ECLI:NL:RBOVE:2022:1160

Rechtbank Overijssel

Datum uitspraak
29 april 2022
Publicatiedatum
29 april 2022
Zaaknummer
ak_21 _ 809
Instantie
Rechtbank Overijssel
Type
Uitspraak
Rechtsgebied
Bestuursrecht
Procedures
  • Eerste aanleg - enkelvoudig
Rechters
Vindplaatsen
  • Rechtspraak.nl
AI samenvatting door LexboostAutomatisch gegenereerd

Toewijzing verzoek wijziging geslachtsnaam met belangenafweging

In deze zaak heeft de Rechtbank Overijssel op 29 april 2022 uitspraak gedaan in een bestuursrechtelijke procedure over de wijziging van een geslachtsnaam. Eiser, de vader van de meerderjarige dochter [naam 4], had bezwaar gemaakt tegen het besluit van de minister voor Rechtsbescherming, dat het verzoek van zijn dochter om haar geslachtsnaam te wijzigen van [naam 5] naar [naam 6] had toegewezen. Eiser betoogde dat onvoldoende rekening was gehouden met het huwelijks- en naamgevingsrecht en dat hij benadeeld was in zijn persoonlijke situatie. Hij twijfelde ook aan de authenticiteit van het verzoek van zijn dochter en aan haar vermogen om de gevolgen van de wijziging te overzien.

• [RIJEN]:
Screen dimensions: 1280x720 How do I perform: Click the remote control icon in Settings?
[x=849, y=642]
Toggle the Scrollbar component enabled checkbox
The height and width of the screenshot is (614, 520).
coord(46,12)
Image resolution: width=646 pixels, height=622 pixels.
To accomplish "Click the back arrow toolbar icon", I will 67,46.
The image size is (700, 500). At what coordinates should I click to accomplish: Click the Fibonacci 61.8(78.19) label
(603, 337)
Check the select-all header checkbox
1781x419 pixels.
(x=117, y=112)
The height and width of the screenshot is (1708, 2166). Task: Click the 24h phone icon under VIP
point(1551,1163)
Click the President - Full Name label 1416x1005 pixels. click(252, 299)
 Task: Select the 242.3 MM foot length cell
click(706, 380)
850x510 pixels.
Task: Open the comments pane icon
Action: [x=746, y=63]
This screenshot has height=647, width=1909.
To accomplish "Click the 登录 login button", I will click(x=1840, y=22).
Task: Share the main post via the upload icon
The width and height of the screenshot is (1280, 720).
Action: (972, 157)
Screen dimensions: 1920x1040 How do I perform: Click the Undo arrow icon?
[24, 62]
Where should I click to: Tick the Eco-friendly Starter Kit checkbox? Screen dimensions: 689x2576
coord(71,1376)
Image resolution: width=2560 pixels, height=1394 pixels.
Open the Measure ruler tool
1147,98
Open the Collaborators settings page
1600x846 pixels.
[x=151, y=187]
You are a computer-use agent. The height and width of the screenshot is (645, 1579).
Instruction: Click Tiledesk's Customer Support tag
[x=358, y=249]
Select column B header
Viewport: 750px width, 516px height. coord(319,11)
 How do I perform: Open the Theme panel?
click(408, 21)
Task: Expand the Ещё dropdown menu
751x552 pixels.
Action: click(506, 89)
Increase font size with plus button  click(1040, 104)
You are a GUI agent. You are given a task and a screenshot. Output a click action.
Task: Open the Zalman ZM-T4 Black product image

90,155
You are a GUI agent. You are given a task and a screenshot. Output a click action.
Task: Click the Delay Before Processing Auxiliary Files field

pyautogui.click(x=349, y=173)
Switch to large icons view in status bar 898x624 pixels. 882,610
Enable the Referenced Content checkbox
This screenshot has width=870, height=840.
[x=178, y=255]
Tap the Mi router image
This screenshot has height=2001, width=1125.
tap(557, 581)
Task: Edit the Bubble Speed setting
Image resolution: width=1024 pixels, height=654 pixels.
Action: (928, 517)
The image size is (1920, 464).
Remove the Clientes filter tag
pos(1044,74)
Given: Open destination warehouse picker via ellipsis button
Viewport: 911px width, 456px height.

• [KORTE OPDRACHT]: Herhaal woordelijk het stuk uit de uitspraak over de wijziging van een geslachtsnaam, te beginnen bij de woorden "Toewijzing verzoek wijziging" en stoppend na "wijziging te overzien.".

• [ANTWOORD]:
Toewijzing verzoek wijziging geslachtsnaam met belangenafweging

In deze zaak heeft de Rechtbank Overijssel op 29 april 2022 uitspraak gedaan in een bestuursrechtelijke procedure over de wijziging van een geslachtsnaam. Eiser, de vader van de meerderjarige dochter [naam 4], had bezwaar gemaakt tegen het besluit van de minister voor Rechtsbescherming, dat het verzoek van zijn dochter om haar geslachtsnaam te wijzigen van [naam 5] naar [naam 6] had toegewezen. Eiser betoogde dat onvoldoende rekening was gehouden met het huwelijks- en naamgevingsrecht en dat hij benadeeld was in zijn persoonlijke situatie. Hij twijfelde ook aan de authenticiteit van het verzoek van zijn dochter en aan haar vermogen om de gevolgen van de wijziging te overzien.